Imagine Dragons hit serious pay dirt in 2012 with their multi-million-selling debut Night Visions. That album was hard to pigeonhole: not because the Las Vegan band has alighted upon a hitherto-undiscovered musical genre, but rather because their sound is, frankly, all over the place: a ragbag assortment of arena rock, hip-hop, blues and folk. If reaching for a concise label, Imagine Dragons could best be described as “Coldplay on steroids”.
And now here is the follow-up, Smoke + Mirrors, co-produced by the band and English producer Alex da Kid (whose previous clients include Eminem and Nicki Minaj). Like Night Visions, it sounds like the product of a severe case of musical attention deficit disorder, as genres are spliced and mashed together like a hurriedly-assembled playlist.
Opening track and first single Shots deploys a guitar part reminiscent of Coldplay circa Viva La Vida alongside pulsing synths (and a decent-enough melody). I’m So Sorry’s quite obvious attempts to sound like The Black Keys are hamstrung by a deliriously incongruous guitar solo that sounds like Hocus Pocus by Focus; I Bet My Life is – in all seriousness – death metal gospel; Trouble resembles an angrier Mumford And Sons and, right at the album’s death, The Fall pulls out a closing section that recalls one of The National’s more propulsive moments.
All of which makes Smoke + Mirrors sound like a cynical effort to appeal to all of the people, all of the time. And yet, much of this album is so odd-sounding that it’s hard to imagine its creators being especially commercially-minded. Take, for instance, Gold’s weird hiccup sound effect that announces its lurching, unpleasant chorus.
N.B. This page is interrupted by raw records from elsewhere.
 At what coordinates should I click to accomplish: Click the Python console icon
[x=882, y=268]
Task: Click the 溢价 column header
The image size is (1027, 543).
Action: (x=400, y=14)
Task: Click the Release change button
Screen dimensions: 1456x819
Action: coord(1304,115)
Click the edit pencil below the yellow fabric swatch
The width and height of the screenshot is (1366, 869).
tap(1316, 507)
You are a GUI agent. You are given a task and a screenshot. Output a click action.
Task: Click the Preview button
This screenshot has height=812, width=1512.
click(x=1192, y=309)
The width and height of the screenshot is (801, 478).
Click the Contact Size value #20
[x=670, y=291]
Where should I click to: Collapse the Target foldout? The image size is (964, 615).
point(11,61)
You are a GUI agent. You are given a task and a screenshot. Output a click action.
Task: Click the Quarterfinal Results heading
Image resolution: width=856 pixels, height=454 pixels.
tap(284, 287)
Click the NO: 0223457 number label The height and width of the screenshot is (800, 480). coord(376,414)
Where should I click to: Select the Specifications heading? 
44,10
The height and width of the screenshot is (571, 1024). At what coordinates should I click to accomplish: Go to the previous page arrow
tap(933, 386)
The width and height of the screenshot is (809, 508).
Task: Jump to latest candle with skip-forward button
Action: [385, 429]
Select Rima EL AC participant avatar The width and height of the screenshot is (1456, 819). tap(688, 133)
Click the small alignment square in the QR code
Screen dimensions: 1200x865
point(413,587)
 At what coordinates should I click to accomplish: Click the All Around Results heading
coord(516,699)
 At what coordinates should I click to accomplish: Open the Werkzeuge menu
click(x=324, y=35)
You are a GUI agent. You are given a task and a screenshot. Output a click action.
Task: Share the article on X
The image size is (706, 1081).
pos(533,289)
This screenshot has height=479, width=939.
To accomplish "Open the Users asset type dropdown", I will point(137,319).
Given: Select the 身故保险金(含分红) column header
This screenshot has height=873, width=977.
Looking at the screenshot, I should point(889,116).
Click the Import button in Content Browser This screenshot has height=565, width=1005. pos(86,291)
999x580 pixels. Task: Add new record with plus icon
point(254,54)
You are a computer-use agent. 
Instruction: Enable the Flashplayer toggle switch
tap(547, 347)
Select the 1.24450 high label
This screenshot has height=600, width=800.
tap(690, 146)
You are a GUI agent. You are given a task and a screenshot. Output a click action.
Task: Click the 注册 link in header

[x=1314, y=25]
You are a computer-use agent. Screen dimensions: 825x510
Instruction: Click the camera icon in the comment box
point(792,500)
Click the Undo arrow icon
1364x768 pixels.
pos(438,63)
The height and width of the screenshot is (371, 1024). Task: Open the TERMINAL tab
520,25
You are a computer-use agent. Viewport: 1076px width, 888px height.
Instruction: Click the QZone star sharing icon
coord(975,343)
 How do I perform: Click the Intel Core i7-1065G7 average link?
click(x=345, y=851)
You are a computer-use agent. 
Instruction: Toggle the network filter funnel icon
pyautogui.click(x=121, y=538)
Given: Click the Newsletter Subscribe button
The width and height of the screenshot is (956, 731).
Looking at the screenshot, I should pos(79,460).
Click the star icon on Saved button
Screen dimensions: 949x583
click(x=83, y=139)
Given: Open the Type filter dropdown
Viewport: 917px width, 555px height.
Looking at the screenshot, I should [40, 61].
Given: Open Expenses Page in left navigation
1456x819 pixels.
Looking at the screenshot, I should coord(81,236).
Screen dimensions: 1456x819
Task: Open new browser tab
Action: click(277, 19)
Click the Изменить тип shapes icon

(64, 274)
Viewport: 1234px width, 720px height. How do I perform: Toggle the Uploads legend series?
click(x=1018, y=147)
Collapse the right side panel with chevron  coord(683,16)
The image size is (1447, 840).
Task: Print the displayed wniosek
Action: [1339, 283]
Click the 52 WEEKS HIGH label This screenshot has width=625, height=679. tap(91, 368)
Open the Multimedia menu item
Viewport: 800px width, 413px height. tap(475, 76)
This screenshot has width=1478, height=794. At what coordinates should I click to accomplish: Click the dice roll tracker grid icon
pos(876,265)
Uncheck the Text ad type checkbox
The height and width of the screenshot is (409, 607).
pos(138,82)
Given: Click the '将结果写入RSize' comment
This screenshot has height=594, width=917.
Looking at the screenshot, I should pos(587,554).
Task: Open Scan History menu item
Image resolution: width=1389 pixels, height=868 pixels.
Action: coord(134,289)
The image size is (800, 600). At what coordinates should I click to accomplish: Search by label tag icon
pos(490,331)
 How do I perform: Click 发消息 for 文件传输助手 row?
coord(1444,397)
Or the bizarre noises on the title track’s bridge which, on first play, will convince the listener that something’s up with their playback device. Or that weird, high-pitched sound that works its way through Summer. In among this melange of genres and sounds, perhaps the most surprising moment is It Comes Back To You, which succeeds in actually being quite pleasant.
To be blunt, much of Smoke + Mirrors is horrible to listen to. (One imagines a Soundcloud-style imaging of the album would resemble a very long, very loud rectangle.) And yet, one can’t help but admire the band’s ambition and, on occasions, their apparent lunacy. Smoke + Mirrors might be a lot of things, but one thing it’s not is boring.